(Collected data entries)
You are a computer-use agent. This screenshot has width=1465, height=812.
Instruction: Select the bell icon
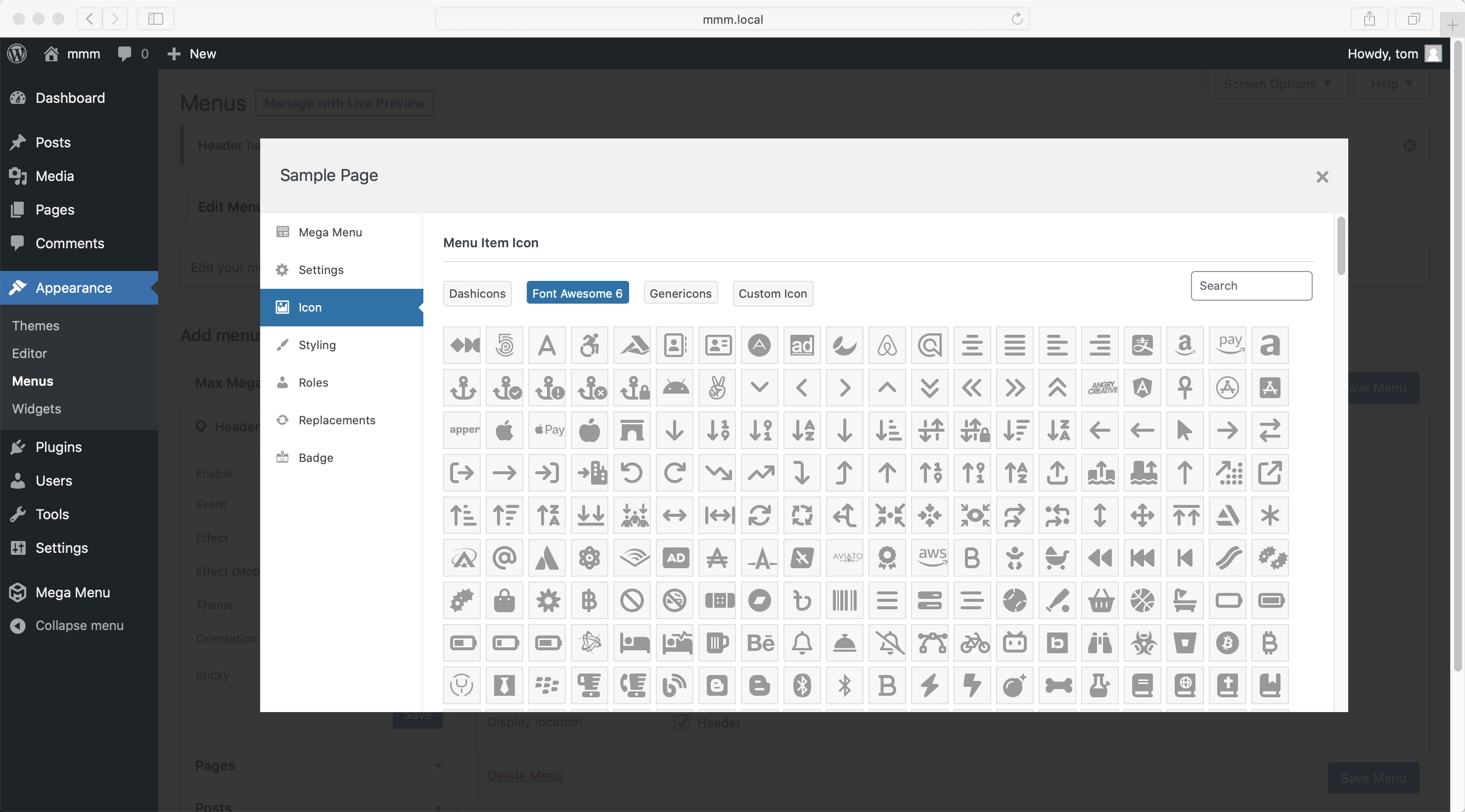802,643
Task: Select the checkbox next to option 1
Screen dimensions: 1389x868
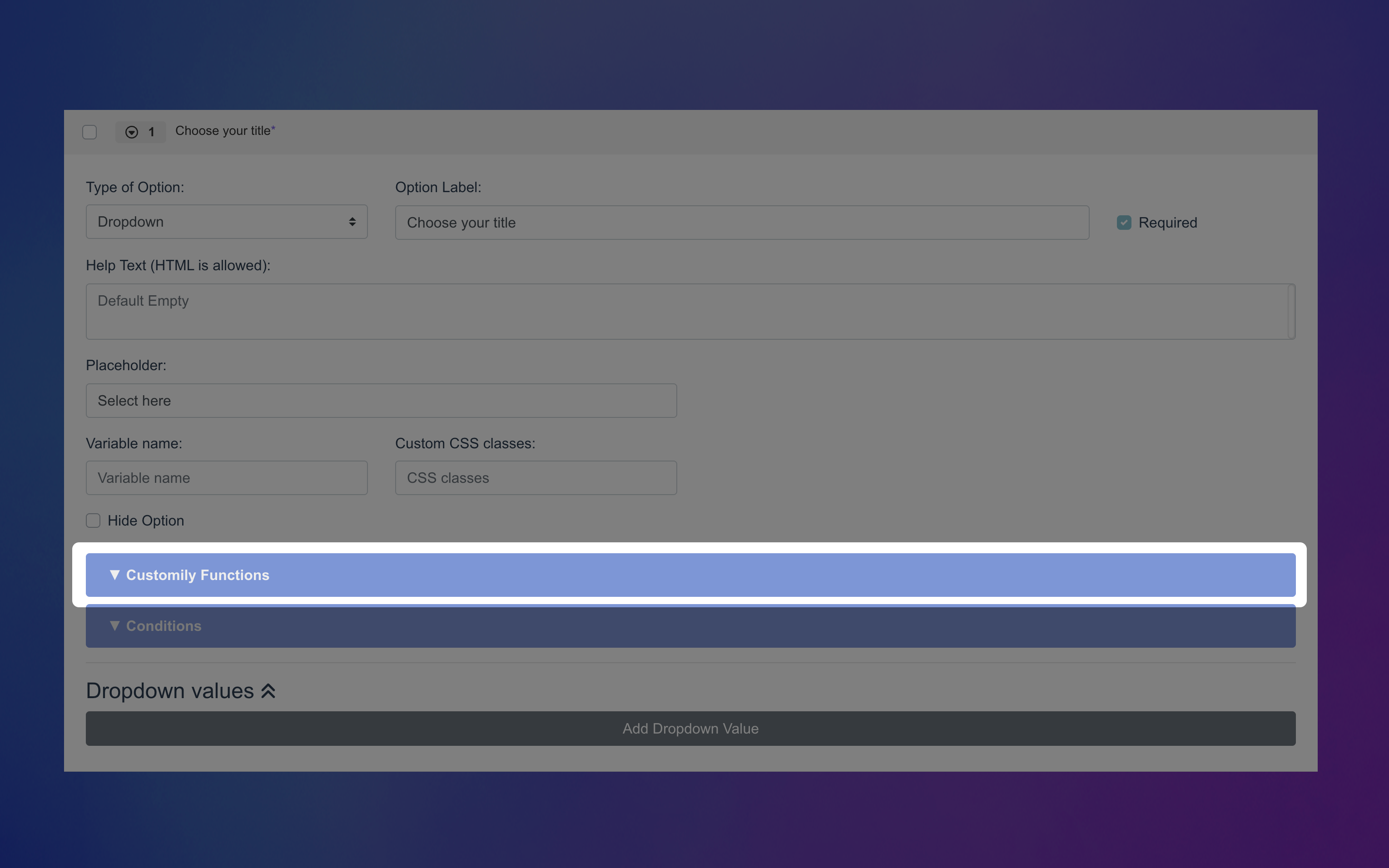Action: tap(89, 132)
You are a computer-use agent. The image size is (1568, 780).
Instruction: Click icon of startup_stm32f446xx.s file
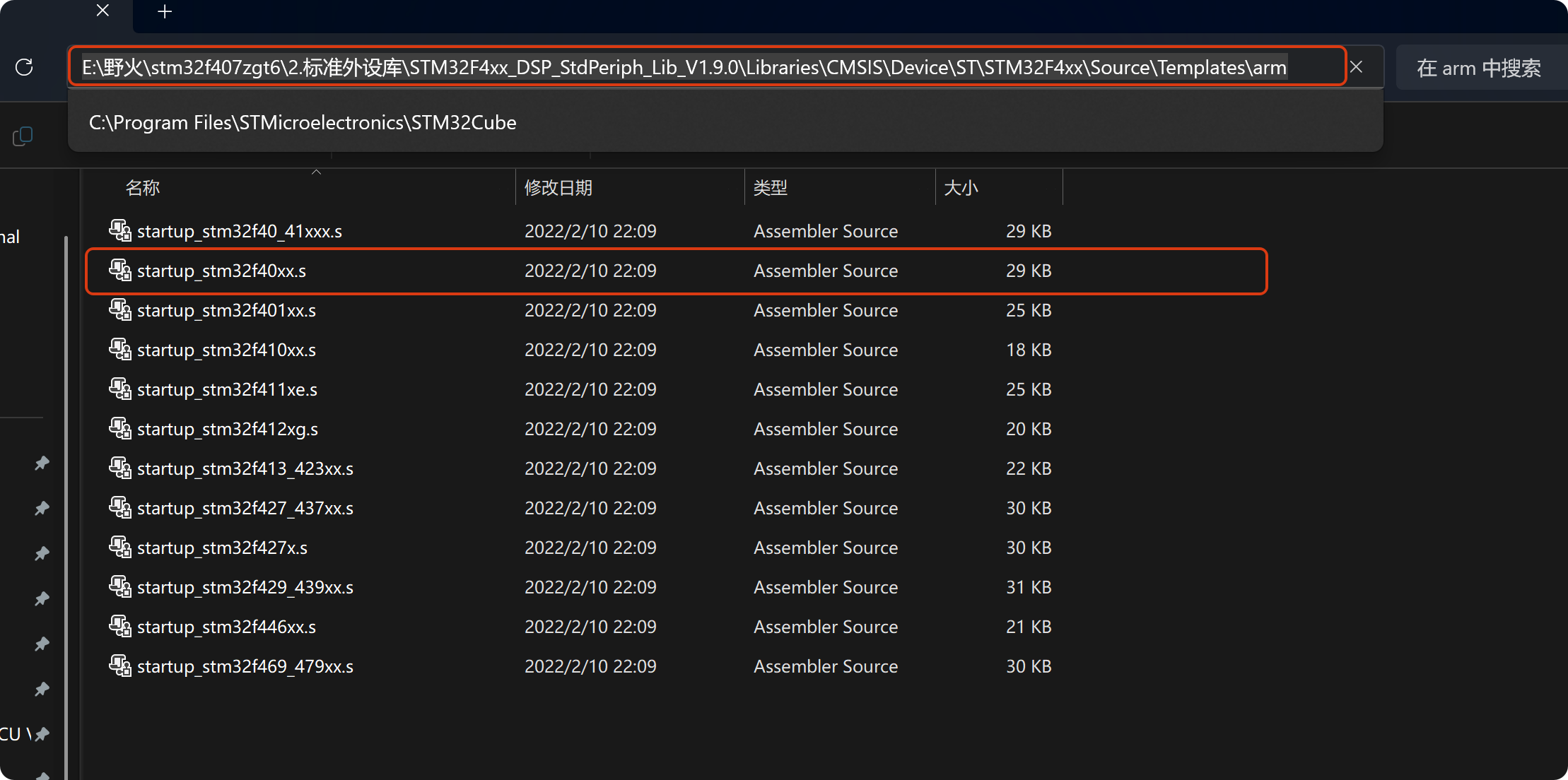point(119,626)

_EXERCISE_
Starting at the line with "Screen dimensions: 1389x868", reproduce exactly each line through the end of the entries, including the first and the last, and skip the pictures.

_WRITTEN ANSWER_
Screen dimensions: 1389x868
Action: tap(89, 132)
You are a computer-use agent. The image size is (1568, 780).
Instruction: Click icon of startup_stm32f446xx.s file
point(119,626)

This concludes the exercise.